Access to Windows OS in the Enterprise for a DBA

  • I’m a DBA in a large enterprise supporting DB2, Oracle, Sybase, and now SQL Server.  The administration of the windows box for SQL Server is under different management than what I am under.   As such, I am only allowed access via Enterprise Manager.  I can’t view windows logs, file systems, OS settings, etc..   Based on my experience with other DBMS’s, I find this highly unusual.  I’m looking for some feedback from other members about their experience on this matter.  Specifically, what are the advantages of  a DBA being an admin or having other access on the Windows platform ?    What DBMS  tasks are there that I’m not aware of that could possibly need access to the OS ?  Would appreciate feedback on how other DBA’s are operating, and if this is a common scenario or not, in a large enterprise setting.     

  • Our DBA group members are members of Local Administrators on the servers that have SQL Server on them.  We find it necessary for installing SQL Server and it's components, viewing Windows logs via Event Viewer, etc.  We are not Domain Administrators as we have a Network Services group to administer servers and networks. 

    Greg

    Greg

  • I think it is needed to have access to terminal server mode on every SQL Server. Not with administrator rights, that is only needed for installing and configuring de SQL Server instance. But with restricted rights it is possible to read the log files, copy dump files and read the eventvwr. Just ask what functionality you need, and mention that you do not need admin rights. That way they can work out how they can do that.

  • I think it is needed to have access to terminal server mode
    What?

    What about restarting the SQL services? Rebooting the server?

    Installing SQL?

    Changing some server properties writes to the registry.

    Is the SQL Service account local admin? If so, then just use xp_cmdshell to do stuff.

    The point of being a DBA is to manage SQL Server. If I (as a DBA) have to submit a form in triplicate to get some server activity performed than I am hampered. I don't want to be a domain admin, I don't want to be local admin on non-SQL Servers.

    From my personal view:

    Do not ask me to manage the server if you don't give me access.

    It says you don't trust me. It says you have an empire.

    If your server team will not let the DBA have access then it becomes their responsibility if you must ask them to do any server level activity.

    See:

    http://www.sqlservercentral.com/forums/shwmessage.aspx?forumid=61&messageid=2621

    http://www.sqlservercentral.com/forums/shwmessage.aspx?forumid=5&messageid=98537

    http://www.sqlservercentral.com/forums/shwmessage.aspx?forumid=5&messageid=13983

     

  • On the same token, though, the argument from the server admin group is this:

    "Don't hold me accountable for uptime and availability of a server when others outside of the server admin group have administrative access to the server and can do any number of things to bring it down. That says you've put the responsibility on me but you won't give me the authority to enforce what's necessary to maintain that responsibility."

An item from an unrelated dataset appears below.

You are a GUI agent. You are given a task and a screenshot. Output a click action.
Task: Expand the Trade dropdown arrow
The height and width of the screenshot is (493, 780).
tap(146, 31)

    Having walked in both shoes I see both sides. I've been on the DBA side when I really needed something done and didn't have rights to do anything about it. That caused me to sit and wait on my hands while a sysadmin was paged. I've also been on the server admin side when a DBA who didn't know what he was doing took down a production cluster for our core application. Took it down hard. It ended up being quicker to eject the node he was playing with, drop ship a server from Compaq, bring it into the node, and reinstall SQL Server rather than try to piece through everything that he did and correct it. Meanwhile, we stayed "up" with an unstable cluster for several work days. That weekend the server admin guys were in fixing the problem. The DBA in question was at home enjoying time with his family.

    So either direction you go, there's the potential for something bad happening. The only solution is to cooperate between teams and have strong and workable procedures in place that ease some of these pains. Issues will still come up, but they will be reduced.

    K. Brian Kelley
    @kbriankelley

  • Typically, unless you either have a Terminal Services Licensing Server or really tweak Remote Desktop, though, you have to have administrative access to use Terminal Services. From what you indicated, the following can be done:

    Share access to where the dump and log files are.

    Local Security Policy change on Manage Auditing and Security Log.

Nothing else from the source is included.